Overfit in boosted trees

Incase of boosted trees,
If we create a new tree to address the misclassifications caused by the other (previous) trees, won’t we run into the problem of overfitting?

1 Like

Hey @Thala,

Indeed if you keep on creating new decision trees which keep on addressing the misclassified samples of the previously trained decision trees, we will eventually overfit, but that’s where the humongous number of hyper-parameters come in. You can hyper-tune these parameters for addressing the issue of over-fitting.

For instance, take a look at the documentation of the XGBRegressor offered by the XGBoost library. You will find that there are more than 20 hyper-parameters, some of which are already set to default values which are found to be the best values for most of the scenarios after running 100’s of experiments, and some of them are left for you to hyper-tune in accordance with the task at your hand. I hope this helps.


I think the Boosted trees concept discussed in the course was merely introductory level.
So the concept of hyper-parameters etc were not covered.
It will be very helpful if you can share with me some other materials/videos which discusses boosted trees in a greater depth​:sweat_smile:

Hello @Thala,

Generally speaking, we can either (1) limit the growth of any tree, or (2) limit the number of trees, for dealing with overfitting.
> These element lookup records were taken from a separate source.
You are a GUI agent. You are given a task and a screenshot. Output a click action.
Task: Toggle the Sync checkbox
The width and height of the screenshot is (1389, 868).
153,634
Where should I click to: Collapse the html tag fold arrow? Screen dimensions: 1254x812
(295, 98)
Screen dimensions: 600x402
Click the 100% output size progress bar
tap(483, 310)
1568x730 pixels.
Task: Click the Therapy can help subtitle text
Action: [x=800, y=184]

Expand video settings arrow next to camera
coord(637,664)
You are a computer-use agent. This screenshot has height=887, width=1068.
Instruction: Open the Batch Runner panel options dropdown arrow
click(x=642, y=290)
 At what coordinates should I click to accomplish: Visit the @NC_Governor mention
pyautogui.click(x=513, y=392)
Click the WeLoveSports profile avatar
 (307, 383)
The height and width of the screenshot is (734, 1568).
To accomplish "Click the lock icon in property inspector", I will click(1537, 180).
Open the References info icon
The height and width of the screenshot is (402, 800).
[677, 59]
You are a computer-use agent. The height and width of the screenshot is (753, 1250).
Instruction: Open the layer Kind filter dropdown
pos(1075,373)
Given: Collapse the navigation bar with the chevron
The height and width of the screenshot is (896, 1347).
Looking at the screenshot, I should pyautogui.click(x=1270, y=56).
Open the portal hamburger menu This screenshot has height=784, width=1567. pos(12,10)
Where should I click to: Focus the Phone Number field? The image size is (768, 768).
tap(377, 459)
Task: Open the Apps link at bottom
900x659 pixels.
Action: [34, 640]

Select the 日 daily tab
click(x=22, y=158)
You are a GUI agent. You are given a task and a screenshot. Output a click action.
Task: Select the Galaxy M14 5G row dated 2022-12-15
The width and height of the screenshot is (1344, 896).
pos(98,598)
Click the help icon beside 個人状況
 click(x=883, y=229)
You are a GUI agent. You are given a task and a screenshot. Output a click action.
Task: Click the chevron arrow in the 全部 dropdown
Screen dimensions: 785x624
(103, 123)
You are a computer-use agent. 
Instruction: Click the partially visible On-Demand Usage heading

Certainly we can do both.

To achieve (1), for example, we can limit the data visible to a tree - this idea is covered in video; (2) we ask for a minimum gain before allowing a split - we calculated gain in C2 W4 assignment; (3) we hard-code a maximum number of split or/and a maximum tree depth.

To achieve (2), for example, again, we can hard-code the maximum number of trees; we can use early-stopping to ask the tree stop growing when a certain condition is met.

I hope the general idea in above isn’t difficult to get through, but for the details such as what hyper-parameters to tune, you can start reading from here , which will give you some hyperparameters’ names, so that you can further read about their definitions here. I also sometimes read this page again to refresh my memory about what options I have.

Lastly, if you want to know more about a specific hyperparameter, googling the name or “xgboost {the name}”. If you want to read others’ sharing on how to tune hyperparameters, I think you can google a lot of articles online.



Similar to Random forests, we can use a subset of features to split at a node. right?

Yes we can do that.


1 Like